Bill Ankner, director of the Missouri Transportation Institute at UMR, spoke at today's Chancellor's Council meeting about the various projects MTI is involved in.
One project in particular seemed to grab the audience's attention. Ankner described how MTI is working with Delcan Traffic Monitoring to provide real-time traffic information using cell phone signals. A quick Google search served up this article, which gives more detail about the work:
If cell phone signal traffic monitoring technology continues building steam, we all may be acting as traffic probes on the highway.Missouri is the latest state to implement a program that measures traffic congestion on major roads based on the average time it takes drivers' cell phone signals to pass from cell tower to cell tower along those roads....[I]n February, Missouri became the first to carry out a statewide implementation, covering 5,500 miles of its busiest roads -- generally interstates and numbered routes. ...

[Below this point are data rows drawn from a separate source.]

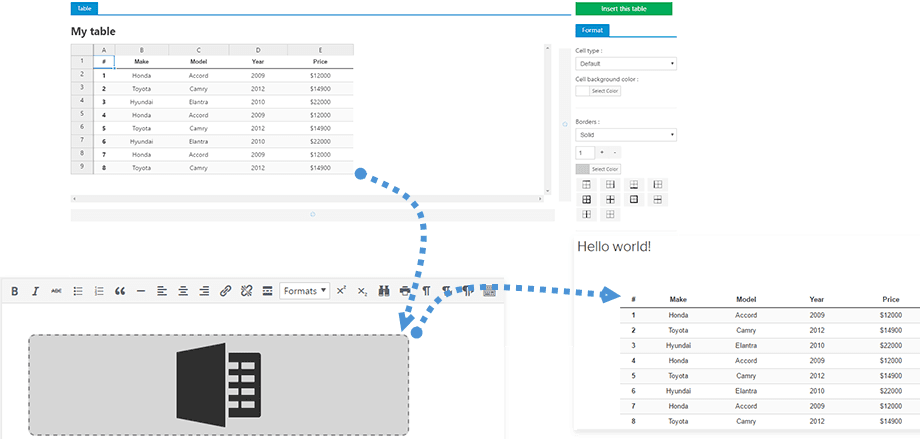Screen dimensions: 920x439
Task: Apply superscript formatting
Action: click(341, 291)
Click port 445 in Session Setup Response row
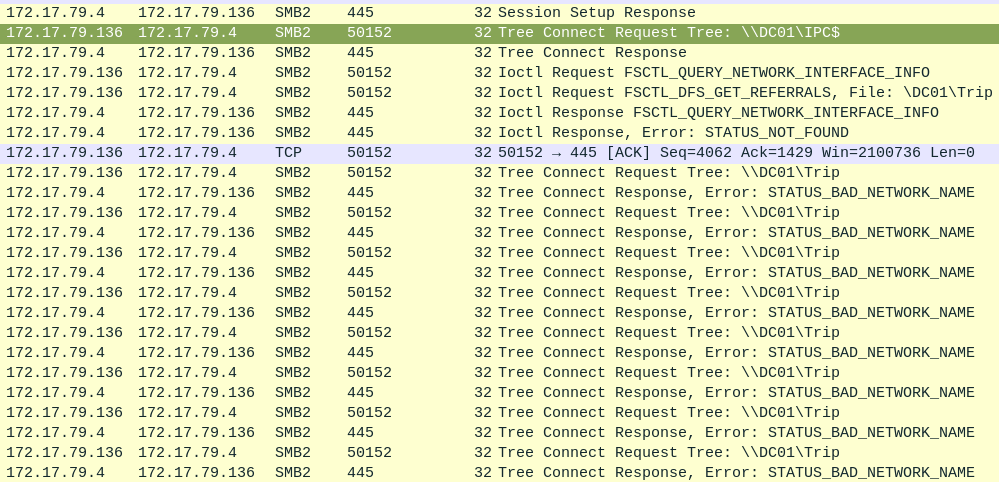Viewport: 999px width, 482px height. tap(360, 13)
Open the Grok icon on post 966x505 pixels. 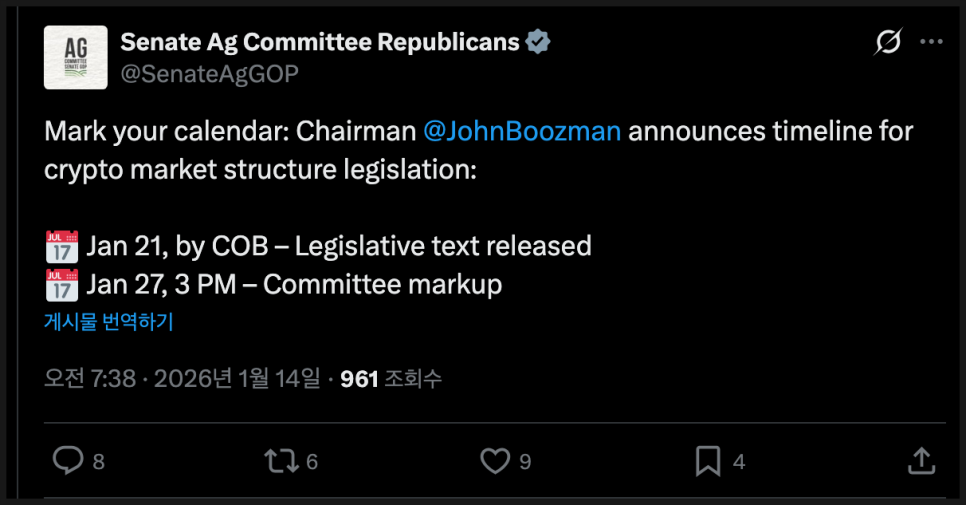pyautogui.click(x=887, y=42)
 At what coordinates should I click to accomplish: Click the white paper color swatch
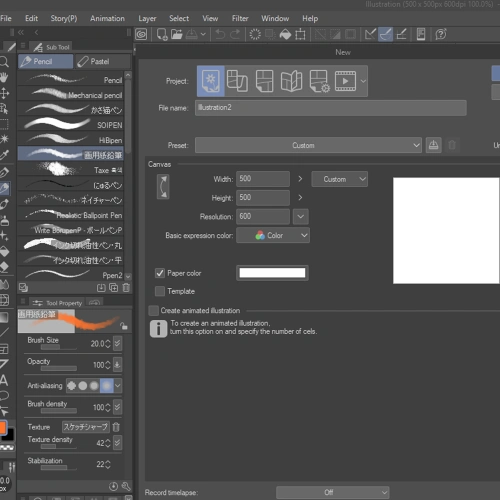click(x=272, y=273)
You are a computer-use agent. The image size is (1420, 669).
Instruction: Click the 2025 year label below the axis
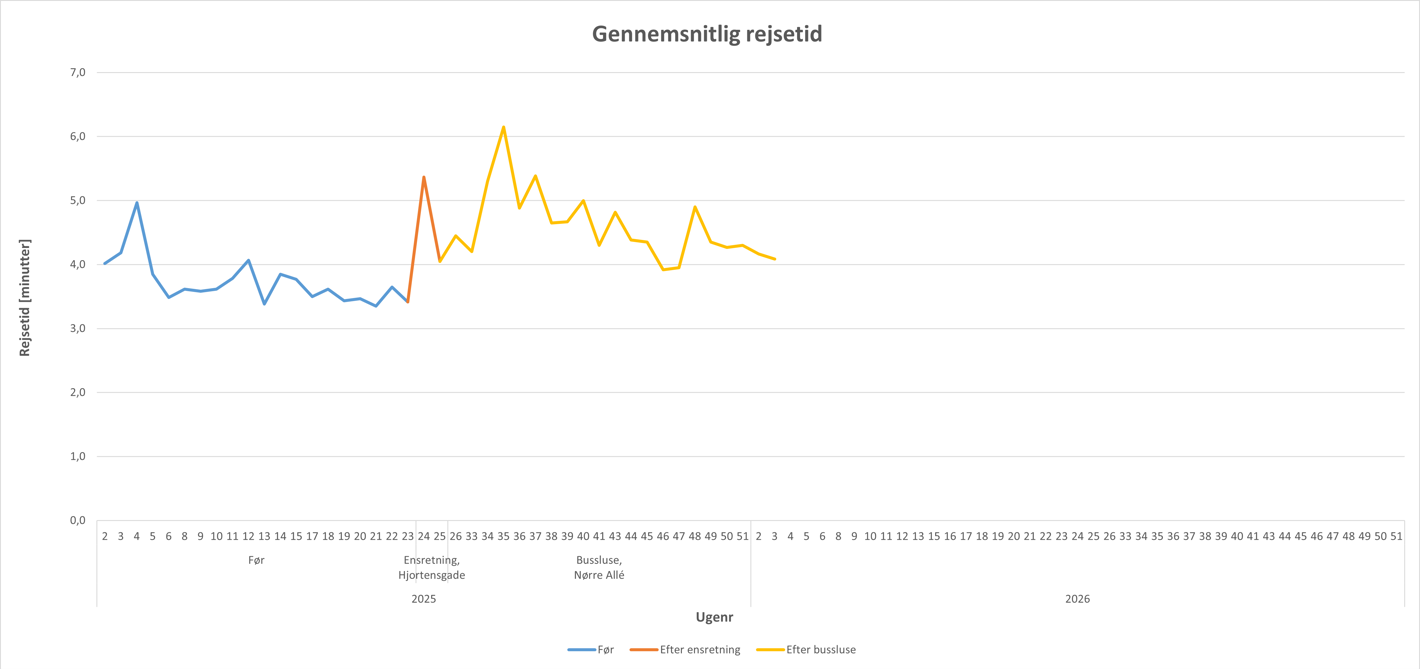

Companies such as Delcan, Missouri's cellular traffic monitoring provider, pay cellular companies for the right to integrate their software with the companies' signal location databases. The software is programmed with a road map of each zone and uses algorithms to guess the route a driver takes and the driver's speed from tower to tower. The average speed of each route is continually recalculated to produce real-time traffic data -- states transmit this information to motorists through color-coded online graphics and electronic road signs.




Ideas like these that piggyback other inventions (the cell phone) are an engineer's dream. Sure cell phones are great... but how can we squeeze even more efficiency out of them?